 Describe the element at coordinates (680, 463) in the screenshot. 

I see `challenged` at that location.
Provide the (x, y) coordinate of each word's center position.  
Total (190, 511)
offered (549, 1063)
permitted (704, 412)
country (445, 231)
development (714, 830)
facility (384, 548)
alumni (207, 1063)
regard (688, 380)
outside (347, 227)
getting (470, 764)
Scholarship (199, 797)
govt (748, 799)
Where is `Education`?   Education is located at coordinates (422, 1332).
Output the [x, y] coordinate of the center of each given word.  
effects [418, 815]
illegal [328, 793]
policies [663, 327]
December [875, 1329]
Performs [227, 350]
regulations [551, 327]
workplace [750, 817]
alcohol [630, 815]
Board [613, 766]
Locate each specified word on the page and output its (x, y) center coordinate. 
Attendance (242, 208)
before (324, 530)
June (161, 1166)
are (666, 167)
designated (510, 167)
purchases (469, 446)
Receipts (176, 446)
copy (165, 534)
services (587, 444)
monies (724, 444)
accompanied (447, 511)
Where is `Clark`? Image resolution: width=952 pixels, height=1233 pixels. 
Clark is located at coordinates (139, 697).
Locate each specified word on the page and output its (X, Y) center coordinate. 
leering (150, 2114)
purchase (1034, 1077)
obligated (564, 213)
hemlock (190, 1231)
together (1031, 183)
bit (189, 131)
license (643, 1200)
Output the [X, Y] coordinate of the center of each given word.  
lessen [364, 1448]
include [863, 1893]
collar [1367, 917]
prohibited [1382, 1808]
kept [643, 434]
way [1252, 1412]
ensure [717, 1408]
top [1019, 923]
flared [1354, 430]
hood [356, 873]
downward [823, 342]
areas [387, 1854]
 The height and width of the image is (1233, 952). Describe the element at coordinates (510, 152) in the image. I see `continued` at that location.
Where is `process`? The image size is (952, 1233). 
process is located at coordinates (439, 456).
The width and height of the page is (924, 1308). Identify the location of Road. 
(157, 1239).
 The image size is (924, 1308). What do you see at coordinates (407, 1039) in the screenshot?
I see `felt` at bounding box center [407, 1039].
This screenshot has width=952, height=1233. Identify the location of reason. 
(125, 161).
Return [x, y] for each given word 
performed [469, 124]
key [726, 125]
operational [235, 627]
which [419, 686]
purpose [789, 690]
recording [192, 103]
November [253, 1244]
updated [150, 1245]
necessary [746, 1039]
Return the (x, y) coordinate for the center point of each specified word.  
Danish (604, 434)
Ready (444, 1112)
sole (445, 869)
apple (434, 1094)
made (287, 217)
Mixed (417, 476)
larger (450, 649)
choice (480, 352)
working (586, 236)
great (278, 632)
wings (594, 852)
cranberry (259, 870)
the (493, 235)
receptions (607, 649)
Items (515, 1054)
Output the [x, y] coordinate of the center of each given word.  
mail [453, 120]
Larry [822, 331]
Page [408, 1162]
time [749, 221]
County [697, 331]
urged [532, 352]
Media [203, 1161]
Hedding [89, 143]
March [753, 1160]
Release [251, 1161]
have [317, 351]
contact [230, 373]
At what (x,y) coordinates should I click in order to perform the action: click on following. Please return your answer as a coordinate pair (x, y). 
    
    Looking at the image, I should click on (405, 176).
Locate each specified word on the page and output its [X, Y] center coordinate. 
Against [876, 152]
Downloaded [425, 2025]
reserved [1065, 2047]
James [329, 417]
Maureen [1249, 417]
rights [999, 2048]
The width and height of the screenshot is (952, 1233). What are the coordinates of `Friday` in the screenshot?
━━━━━━━━━━
Convert every line of the entries above into a Markdown table with two columns, Row and Text. Number the lines in order and leave out blank lines.

#### Solution to the problem
| Row | Text |
|---|---|
| 1 |  Describe the element at coordinates (680, 463) in the screenshot.  |
| 2 | I see `challenged` at that location. |
| 3 | Provide the (x, y) coordinate of each word's center position.   |
| 4 | Total (190, 511) |
| 5 | offered (549, 1063) |
| 6 | permitted (704, 412) |
| 7 | country (445, 231) |
| 8 | development (714, 830) |
| 9 | facility (384, 548) |
| 10 | alumni (207, 1063) |
| 11 | regard (688, 380) |
| 12 | outside (347, 227) |
| 13 | getting (470, 764) |
| 14 | Scholarship (199, 797) |
| 15 | govt (748, 799) |
| 16 | Where is `Education`?   Education is located at coordinates (422, 1332). |
| 17 | Output the [x, y] coordinate of the center of each given word.   |
| 18 | effects [418, 815] |
| 19 | illegal [328, 793] |
| 20 | policies [663, 327] |
| 21 | December [875, 1329] |
| 22 | Performs [227, 350] |
| 23 | regulations [551, 327] |
| 24 | workplace [750, 817] |
| 25 | alcohol [630, 815] |
| 26 | Board [613, 766] |
| 27 | Locate each specified word on the page and output its (x, y) center coordinate.  |
| 28 | Attendance (242, 208) |
| 29 | before (324, 530) |
| 30 | June (161, 1166) |
| 31 | are (666, 167) |
| 32 | designated (510, 167) |
| 33 | purchases (469, 446) |
| 34 | Receipts (176, 446) |
| 35 | copy (165, 534) |
| 36 | services (587, 444) |
| 37 | monies (724, 444) |
| 38 | accompanied (447, 511) |
| 39 | Where is `Clark`? Image resolution: width=952 pixels, height=1233 pixels.  |
| 40 | Clark is located at coordinates (139, 697). |
| 41 | Locate each specified word on the page and output its (X, Y) center coordinate.  |
| 42 | leering (150, 2114) |
| 43 | purchase (1034, 1077) |
| 44 | obligated (564, 213) |
| 45 | hemlock (190, 1231) |
| 46 | together (1031, 183) |
| 47 | bit (189, 131) |
| 48 | license (643, 1200) |
| 49 | Output the [X, Y] coordinate of the center of each given word.   |
| 50 | lessen [364, 1448] |
| 51 | include [863, 1893] |
| 52 | collar [1367, 917] |
| 53 | prohibited [1382, 1808] |
| 54 | kept [643, 434] |
| 55 | way [1252, 1412] |
| 56 | ensure [717, 1408] |
| 57 | top [1019, 923] |
| 58 | flared [1354, 430] |
| 59 | hood [356, 873] |
| 60 | downward [823, 342] |
| 61 | areas [387, 1854] |
| 62 |  The height and width of the image is (1233, 952). Describe the element at coordinates (510, 152) in the image. I see `continued` at that location. |
| 63 | Where is `process`? The image size is (952, 1233).  |
| 64 | process is located at coordinates (439, 456). |
| 65 | The width and height of the page is (924, 1308). Identify the location of Road.  |
| 66 | (157, 1239). |
| 67 |  The image size is (924, 1308). What do you see at coordinates (407, 1039) in the screenshot? |
| 68 | I see `felt` at bounding box center [407, 1039]. |
| 69 | This screenshot has width=952, height=1233. Identify the location of reason.  |
| 70 | (125, 161). |
| 71 | Return [x, y] for each given word  |
| 72 | performed [469, 124] |
| 73 | key [726, 125] |
| 74 | operational [235, 627] |
| 75 | which [419, 686] |
| 76 | purpose [789, 690] |
| 77 | recording [192, 103] |
| 78 | November [253, 1244] |
| 79 | updated [150, 1245] |
| 80 | necessary [746, 1039] |
| 81 | Return the (x, y) coordinate for the center point of each specified word.   |
| 82 | Danish (604, 434) |
| 83 | Ready (444, 1112) |
| 84 | sole (445, 869) |
| 85 | apple (434, 1094) |
| 86 | made (287, 217) |
| 87 | Mixed (417, 476) |
| 88 | larger (450, 649) |
| 89 | choice (480, 352) |
| 90 | working (586, 236) |
| 91 | great (278, 632) |
| 92 | wings (594, 852) |
| 93 | cranberry (259, 870) |
| 94 | the (493, 235) |
| 95 | receptions (607, 649) |
| 96 | Items (515, 1054) |
| 97 | Output the [x, y] coordinate of the center of each given word.   |
| 98 | mail [453, 120] |
| 99 | Larry [822, 331] |
| 100 | Page [408, 1162] |
| 101 | time [749, 221] |
| 102 | County [697, 331] |
| 103 | urged [532, 352] |
| 104 | Media [203, 1161] |
| 105 | Hedding [89, 143] |
| 106 | March [753, 1160] |
| 107 | Release [251, 1161] |
| 108 | have [317, 351] |
| 109 | contact [230, 373] |
| 110 | At what (x,y) coordinates should I click in order to perform the action: click on following. Please return your answer as a coordinate pair (x, y).  |
| 111 |     Looking at the image, I should click on (405, 176). |
| 112 | Locate each specified word on the page and output its [X, Y] center coordinate.  |
| 113 | Against [876, 152] |
| 114 | Downloaded [425, 2025] |
| 115 | reserved [1065, 2047] |
| 116 | James [329, 417] |
| 117 | Maureen [1249, 417] |
| 118 | rights [999, 2048] |
| 119 | The width and height of the screenshot is (952, 1233). What are the coordinates of `Friday` in the screenshot? |